§ **To do**: Copy out each line of the data that includes the string "chevron".

++++ Records for the exercise

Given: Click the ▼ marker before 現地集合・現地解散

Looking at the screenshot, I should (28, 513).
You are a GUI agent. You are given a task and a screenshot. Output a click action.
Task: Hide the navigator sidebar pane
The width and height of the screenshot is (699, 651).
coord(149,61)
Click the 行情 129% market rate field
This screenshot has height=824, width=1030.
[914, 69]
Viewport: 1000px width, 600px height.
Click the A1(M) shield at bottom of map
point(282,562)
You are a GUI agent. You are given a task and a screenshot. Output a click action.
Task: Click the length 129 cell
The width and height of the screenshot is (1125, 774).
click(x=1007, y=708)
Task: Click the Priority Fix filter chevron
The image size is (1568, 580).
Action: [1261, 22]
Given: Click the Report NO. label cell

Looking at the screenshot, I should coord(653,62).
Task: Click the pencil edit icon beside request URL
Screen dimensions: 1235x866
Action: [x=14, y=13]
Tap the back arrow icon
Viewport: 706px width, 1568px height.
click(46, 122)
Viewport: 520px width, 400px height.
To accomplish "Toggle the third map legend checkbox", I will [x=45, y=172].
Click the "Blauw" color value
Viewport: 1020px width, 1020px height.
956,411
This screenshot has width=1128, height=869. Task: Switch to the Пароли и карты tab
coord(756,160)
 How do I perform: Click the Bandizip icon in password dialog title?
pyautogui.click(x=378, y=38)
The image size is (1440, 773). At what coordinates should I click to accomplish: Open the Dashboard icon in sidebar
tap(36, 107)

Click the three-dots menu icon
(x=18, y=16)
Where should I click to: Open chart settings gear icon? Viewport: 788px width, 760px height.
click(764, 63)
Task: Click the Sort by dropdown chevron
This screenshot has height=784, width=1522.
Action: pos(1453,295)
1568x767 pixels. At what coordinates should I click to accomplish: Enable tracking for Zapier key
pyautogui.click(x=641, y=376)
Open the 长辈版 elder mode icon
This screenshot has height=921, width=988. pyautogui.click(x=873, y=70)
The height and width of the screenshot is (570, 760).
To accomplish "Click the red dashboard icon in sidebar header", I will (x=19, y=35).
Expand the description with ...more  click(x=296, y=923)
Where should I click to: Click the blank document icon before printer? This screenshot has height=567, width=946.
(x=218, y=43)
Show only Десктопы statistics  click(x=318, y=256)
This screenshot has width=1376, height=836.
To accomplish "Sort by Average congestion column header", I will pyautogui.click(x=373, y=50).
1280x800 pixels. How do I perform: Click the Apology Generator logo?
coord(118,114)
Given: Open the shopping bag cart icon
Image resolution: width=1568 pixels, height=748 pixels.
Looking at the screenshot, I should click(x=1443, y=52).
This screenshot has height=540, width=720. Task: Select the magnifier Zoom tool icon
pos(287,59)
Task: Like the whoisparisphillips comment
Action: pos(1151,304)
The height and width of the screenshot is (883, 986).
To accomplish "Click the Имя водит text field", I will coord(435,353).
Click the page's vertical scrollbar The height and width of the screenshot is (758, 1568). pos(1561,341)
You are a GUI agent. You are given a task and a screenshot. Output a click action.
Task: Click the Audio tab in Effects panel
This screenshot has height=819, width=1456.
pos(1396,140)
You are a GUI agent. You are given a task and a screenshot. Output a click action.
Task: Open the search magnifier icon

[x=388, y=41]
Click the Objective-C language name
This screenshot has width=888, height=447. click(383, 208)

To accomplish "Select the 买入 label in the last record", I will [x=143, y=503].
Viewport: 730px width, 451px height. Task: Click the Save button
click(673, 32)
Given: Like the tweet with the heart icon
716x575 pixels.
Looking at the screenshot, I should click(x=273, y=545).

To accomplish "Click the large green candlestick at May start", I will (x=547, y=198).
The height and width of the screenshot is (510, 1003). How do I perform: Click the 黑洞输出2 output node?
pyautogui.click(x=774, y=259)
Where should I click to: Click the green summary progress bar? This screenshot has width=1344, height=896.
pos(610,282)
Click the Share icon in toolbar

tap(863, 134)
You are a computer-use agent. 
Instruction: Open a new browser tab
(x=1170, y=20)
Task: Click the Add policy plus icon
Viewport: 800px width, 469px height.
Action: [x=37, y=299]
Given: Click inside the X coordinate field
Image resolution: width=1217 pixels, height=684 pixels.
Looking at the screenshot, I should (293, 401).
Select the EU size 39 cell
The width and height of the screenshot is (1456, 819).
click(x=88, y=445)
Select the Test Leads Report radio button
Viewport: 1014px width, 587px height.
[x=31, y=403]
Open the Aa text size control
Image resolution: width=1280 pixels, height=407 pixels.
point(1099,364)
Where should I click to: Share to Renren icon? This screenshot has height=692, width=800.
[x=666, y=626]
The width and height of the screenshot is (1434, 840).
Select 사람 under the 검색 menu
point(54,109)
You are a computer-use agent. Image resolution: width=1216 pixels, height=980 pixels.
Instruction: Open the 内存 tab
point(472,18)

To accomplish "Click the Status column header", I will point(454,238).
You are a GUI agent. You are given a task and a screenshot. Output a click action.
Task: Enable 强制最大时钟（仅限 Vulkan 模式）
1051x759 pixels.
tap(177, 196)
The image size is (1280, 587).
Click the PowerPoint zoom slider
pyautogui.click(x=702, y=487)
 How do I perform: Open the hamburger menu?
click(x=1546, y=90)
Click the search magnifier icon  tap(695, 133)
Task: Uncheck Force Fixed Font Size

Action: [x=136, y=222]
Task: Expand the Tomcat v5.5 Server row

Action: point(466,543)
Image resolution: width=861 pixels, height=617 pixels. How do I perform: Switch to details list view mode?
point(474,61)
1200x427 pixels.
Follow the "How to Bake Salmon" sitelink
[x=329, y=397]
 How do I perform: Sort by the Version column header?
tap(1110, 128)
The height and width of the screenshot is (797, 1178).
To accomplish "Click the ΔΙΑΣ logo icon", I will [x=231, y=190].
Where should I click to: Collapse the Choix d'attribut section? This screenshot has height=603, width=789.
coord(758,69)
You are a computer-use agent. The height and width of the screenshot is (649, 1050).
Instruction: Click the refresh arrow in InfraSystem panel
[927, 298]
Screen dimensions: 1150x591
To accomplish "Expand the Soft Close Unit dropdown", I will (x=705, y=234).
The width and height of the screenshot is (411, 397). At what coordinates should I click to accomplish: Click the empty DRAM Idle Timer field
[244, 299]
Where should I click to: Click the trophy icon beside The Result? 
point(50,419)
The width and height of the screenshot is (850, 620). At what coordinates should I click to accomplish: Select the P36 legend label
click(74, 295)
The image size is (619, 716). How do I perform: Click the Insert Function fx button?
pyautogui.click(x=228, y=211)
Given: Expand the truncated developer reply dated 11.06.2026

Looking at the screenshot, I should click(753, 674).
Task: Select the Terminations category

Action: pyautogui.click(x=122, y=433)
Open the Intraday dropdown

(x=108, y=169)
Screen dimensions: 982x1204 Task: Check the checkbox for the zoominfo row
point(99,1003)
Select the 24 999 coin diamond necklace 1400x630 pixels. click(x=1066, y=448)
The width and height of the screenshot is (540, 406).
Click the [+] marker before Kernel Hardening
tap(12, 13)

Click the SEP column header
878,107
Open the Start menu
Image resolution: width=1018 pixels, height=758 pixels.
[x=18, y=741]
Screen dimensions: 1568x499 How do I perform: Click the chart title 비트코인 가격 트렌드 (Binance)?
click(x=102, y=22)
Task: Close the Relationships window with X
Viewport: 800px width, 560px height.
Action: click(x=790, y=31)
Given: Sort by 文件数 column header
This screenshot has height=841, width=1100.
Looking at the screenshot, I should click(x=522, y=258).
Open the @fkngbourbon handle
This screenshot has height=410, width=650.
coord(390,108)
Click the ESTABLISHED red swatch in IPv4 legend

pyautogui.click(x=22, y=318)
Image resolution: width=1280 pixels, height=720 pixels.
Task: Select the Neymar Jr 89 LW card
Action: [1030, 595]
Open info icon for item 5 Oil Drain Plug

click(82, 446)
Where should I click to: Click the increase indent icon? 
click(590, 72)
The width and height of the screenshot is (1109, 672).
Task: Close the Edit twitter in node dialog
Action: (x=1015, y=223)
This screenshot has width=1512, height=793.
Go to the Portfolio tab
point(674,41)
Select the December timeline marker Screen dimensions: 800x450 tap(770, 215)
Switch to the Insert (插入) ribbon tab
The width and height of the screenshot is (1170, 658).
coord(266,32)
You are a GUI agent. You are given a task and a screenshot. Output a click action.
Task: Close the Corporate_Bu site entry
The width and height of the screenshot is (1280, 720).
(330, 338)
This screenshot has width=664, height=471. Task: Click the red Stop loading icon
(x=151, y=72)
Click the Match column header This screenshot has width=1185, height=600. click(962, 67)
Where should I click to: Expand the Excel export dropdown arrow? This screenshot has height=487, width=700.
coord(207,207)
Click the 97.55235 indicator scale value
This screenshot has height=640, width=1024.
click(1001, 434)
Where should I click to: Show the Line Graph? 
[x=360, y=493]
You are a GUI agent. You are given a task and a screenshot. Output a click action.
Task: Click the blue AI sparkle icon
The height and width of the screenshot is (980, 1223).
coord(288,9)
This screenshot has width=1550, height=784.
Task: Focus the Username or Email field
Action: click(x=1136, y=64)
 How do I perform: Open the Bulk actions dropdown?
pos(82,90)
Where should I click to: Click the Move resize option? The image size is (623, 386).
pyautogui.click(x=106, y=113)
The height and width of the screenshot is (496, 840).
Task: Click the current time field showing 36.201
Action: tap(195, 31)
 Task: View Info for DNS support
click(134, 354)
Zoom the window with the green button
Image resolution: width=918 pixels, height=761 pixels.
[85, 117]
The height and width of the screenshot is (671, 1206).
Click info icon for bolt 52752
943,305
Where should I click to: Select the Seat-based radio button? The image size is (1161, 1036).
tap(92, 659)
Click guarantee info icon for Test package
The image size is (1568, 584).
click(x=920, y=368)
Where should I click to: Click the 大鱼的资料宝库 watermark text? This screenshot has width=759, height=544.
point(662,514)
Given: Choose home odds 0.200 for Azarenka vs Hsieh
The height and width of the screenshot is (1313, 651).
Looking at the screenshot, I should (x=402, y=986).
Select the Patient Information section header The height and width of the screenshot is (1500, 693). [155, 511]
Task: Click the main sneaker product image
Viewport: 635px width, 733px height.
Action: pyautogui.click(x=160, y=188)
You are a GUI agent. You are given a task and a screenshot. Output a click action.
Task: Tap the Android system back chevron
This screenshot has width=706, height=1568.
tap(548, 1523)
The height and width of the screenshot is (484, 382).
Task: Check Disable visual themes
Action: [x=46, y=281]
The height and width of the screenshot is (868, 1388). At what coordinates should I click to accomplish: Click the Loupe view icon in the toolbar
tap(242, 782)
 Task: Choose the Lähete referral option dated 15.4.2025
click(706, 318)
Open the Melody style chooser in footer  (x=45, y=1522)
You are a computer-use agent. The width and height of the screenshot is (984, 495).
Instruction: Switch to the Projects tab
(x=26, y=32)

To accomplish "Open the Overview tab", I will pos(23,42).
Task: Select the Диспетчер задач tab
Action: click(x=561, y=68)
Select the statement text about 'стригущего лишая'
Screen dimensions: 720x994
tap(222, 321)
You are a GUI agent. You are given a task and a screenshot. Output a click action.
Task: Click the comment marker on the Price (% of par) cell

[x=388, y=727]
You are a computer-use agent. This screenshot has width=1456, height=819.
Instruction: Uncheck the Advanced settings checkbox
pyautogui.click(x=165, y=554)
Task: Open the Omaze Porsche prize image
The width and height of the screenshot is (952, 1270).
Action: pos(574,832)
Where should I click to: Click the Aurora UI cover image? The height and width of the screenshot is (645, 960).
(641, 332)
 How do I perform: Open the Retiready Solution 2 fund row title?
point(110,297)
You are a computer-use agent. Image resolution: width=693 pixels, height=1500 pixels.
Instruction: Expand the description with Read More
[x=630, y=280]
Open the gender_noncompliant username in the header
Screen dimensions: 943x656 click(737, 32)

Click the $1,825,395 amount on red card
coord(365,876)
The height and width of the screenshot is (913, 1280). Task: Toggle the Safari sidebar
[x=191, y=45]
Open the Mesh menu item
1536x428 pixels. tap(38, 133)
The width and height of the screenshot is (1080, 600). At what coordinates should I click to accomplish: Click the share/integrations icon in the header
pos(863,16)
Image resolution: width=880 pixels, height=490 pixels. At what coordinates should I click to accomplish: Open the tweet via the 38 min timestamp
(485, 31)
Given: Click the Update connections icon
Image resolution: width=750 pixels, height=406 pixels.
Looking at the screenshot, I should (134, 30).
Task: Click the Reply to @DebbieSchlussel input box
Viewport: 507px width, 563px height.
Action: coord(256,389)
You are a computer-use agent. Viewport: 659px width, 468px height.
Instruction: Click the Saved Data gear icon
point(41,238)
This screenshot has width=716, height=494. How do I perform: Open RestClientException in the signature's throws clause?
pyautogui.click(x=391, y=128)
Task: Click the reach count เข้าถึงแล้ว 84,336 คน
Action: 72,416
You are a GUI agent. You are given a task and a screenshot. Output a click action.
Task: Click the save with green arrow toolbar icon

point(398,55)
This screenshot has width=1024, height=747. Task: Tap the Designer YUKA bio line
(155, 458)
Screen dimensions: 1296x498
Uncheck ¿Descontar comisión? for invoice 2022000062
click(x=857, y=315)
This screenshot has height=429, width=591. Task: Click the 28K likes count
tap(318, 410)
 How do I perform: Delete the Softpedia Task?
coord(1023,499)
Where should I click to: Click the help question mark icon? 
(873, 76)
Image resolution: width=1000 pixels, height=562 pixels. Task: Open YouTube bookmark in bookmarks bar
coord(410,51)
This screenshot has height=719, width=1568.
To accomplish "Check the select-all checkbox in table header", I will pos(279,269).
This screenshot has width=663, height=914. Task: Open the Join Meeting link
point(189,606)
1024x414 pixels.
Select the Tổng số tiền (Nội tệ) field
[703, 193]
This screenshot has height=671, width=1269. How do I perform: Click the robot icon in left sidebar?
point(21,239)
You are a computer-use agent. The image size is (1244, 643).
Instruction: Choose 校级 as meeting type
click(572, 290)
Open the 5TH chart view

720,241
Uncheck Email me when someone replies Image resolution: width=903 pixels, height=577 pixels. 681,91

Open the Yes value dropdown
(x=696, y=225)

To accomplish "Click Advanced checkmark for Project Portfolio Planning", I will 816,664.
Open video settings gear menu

++++++++

§ **Task solution**:
Task: Click the Priority Fix filter chevron
Task: Click the Sort by dropdown chevron
Task: Tap the Android system back chevron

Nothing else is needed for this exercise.